The team also volunteered at the Humanitarian Respite Center at Sacred Heart Church in McAllen, Texas, providing services, clean clothing, food and toiletries to newly released detainees and helping them gain a foothold on skills they will need to be successful as they take the next steps on their journey.

“For some parents, it was their first opportunity to know where their children were and to see them again,” Orange said. “They were tired, distraught, but hopeful because they had just been released.
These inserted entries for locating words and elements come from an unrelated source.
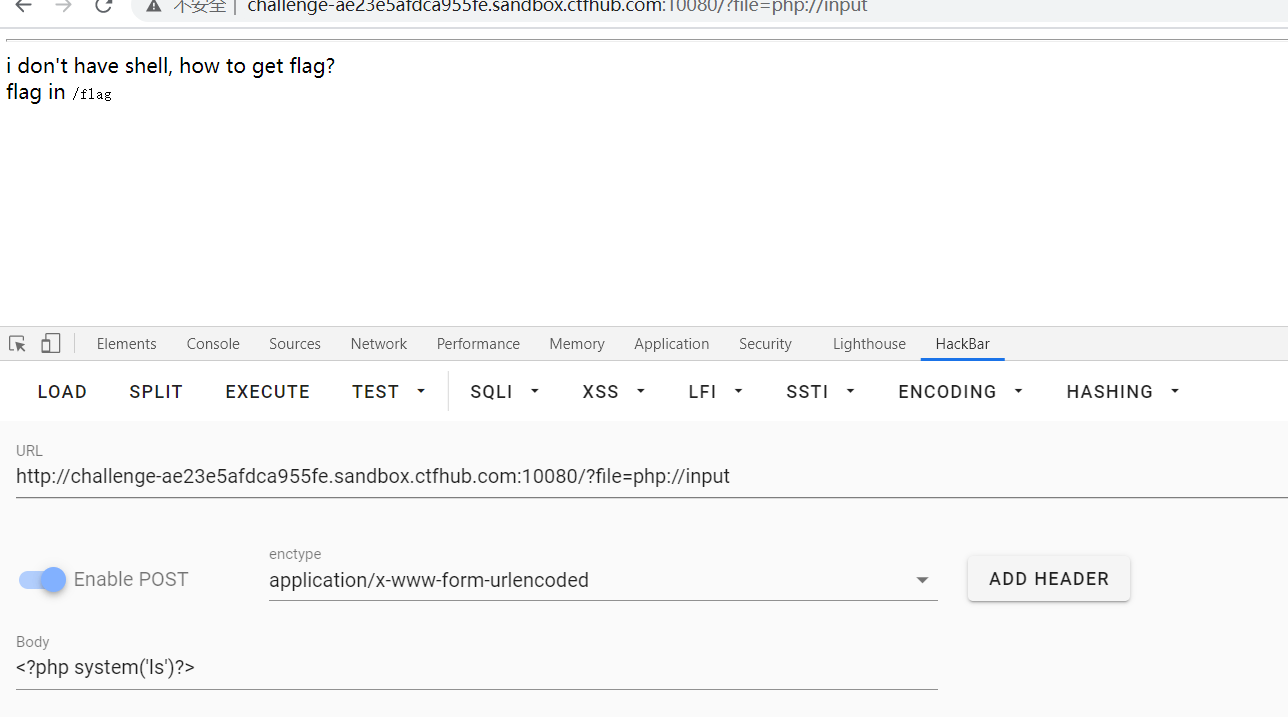Select the HackBar tab
1288x717 pixels.
pyautogui.click(x=962, y=343)
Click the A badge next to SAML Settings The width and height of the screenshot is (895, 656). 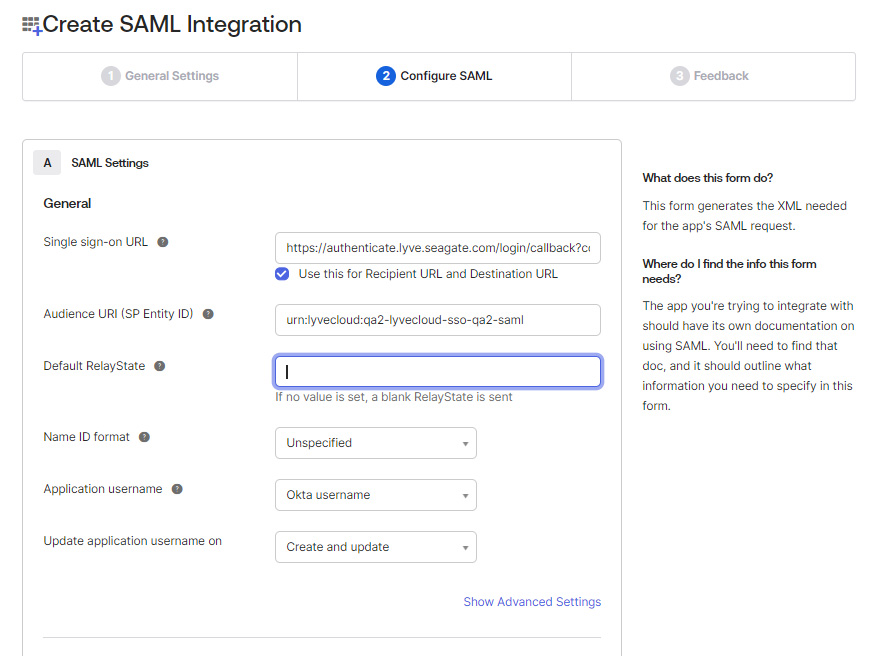pos(47,162)
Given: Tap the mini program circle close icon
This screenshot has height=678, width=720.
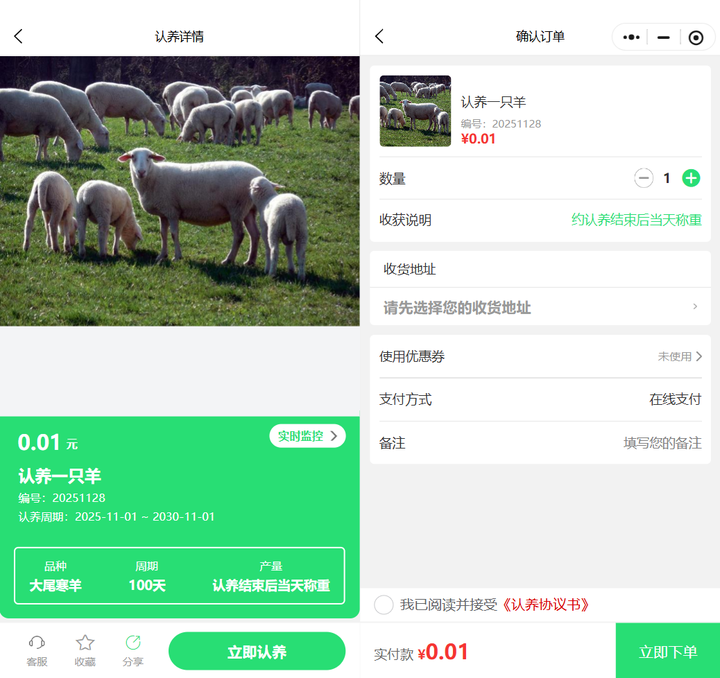Looking at the screenshot, I should 696,37.
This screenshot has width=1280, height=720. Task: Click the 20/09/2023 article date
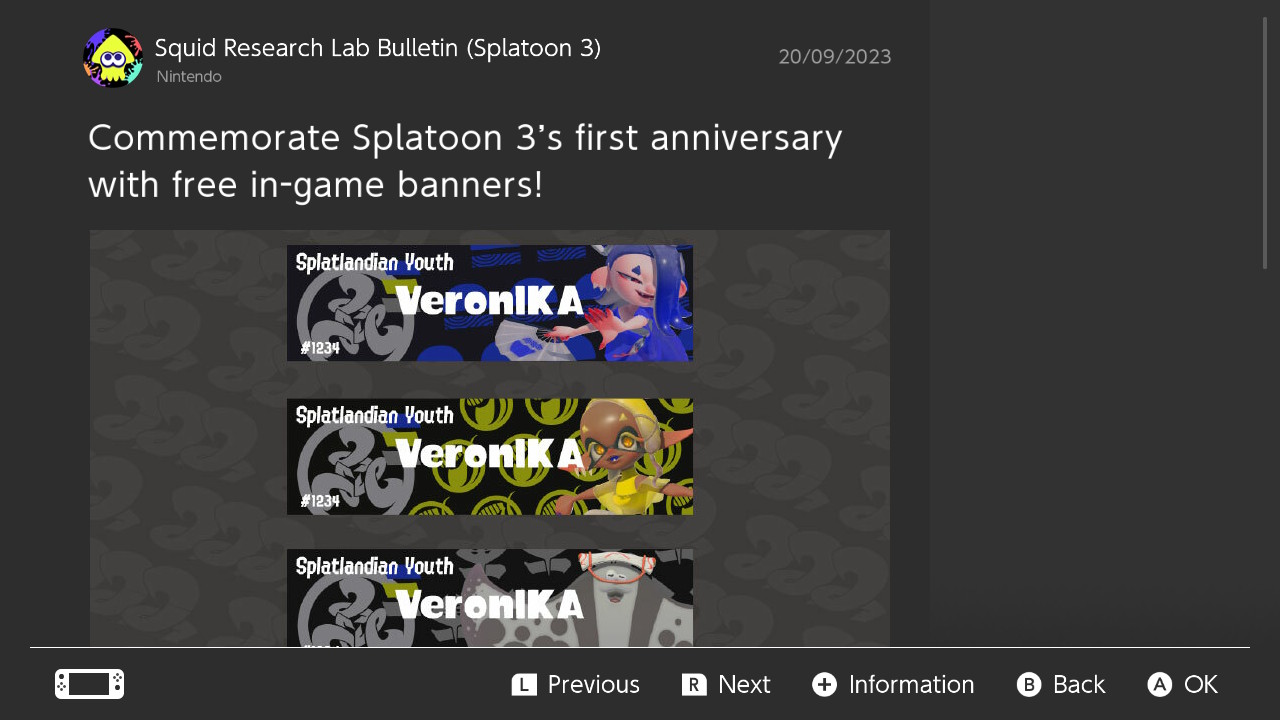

It was, for many people, their first opportunity to really breathe freely and know that they were safe.”

While the USC team weren’t allowed to see the detention conditions at Port Isabel, Orange said the people they saw who had just been released were not in good condition.

“For many folks, it was their first shower in 3,000 miles because those types of things were not available at the detention centers, and people told us that,” Orange said. “Some people had been detained without basic hygiene products and showers for weeks.”

Legal abuses

Orange and his student team found a situation where the law is constantly being changed to make the situation as difficult as possible for lawyers and their clients.

“Every time the attorneys representing detained children and families make strides to effectively represent them, the Trump administration changes the rules of the game to make it more difficult for anyone to be released or even have a fair hearing,” Orange said. “The hearings are not fair and the lawyers are facing constantly moving goal posts.”

Orange says he saw a degradation in the legal situation compared to last year.

In many cases, Orange noted, the courts are flouting detainees’ right to due process by denying them the right to legal representation and proceedings in their own language.

Also, people seeking asylum in the United States because they are fleeing death in their own countries are no longer able to petition safely for asylum from inside the country.

Working with ProBAR, the students conducted a research survey of law in Texas and Mexico and of American Bar Association ethics laws to determine the feasibility, as well as a methodology, of providing asylum services across the border.

Bearing witness

Yvette Lopez, a computer science major at USC Viterbi School of Engineering and program participant, described many heartbreaking cases the students witnessed while in Texas, including a deportation hearing for a Kenyan-Somalian man seeking religious freedom in the U.S. after he had been persecuted for converting to a different religion and preaching it in public in his home country.

“This man was bawling on the witness stand as he talked about how his sister was raped and murdered for their religious beliefs,” Lopez said. “He spoke of being tied up and burned with cigarette butts, leaving scars on his back that still exist today.”

Although they witnessed a lot of pain, Lopez said the students also met many people who gave them hope.

“The attorneys at ProBAR are fighting to their last breath to ensure that migrant children are getting the representation they need to navigate a hostile legal system,” she said.

When Orange suggested a more aggressive approach to trial, the attorneys implemented it and made it a success, Lopez said.

“When the team did presentations on making objections and delivering examinations, they were engaged and asked us hard questions,” she added.

“Their passion is contagious.”

Our best hope

Orange says he thinks students are society’s best hope of a backstop against the current backwards slide on human and legal rights at the border.

“Involving students in hands-on opportunities to see just how horrible things are for less fortunate people involved in unimaginable circumstances prepares them to not only stop the backwards slide, but to push to bring humanity back to where it should be in terms of having genuine appreciation and respect — and I’ll go so far as to say an affection — for other humans,” he said.

“I think this experience does that better than anything else could.”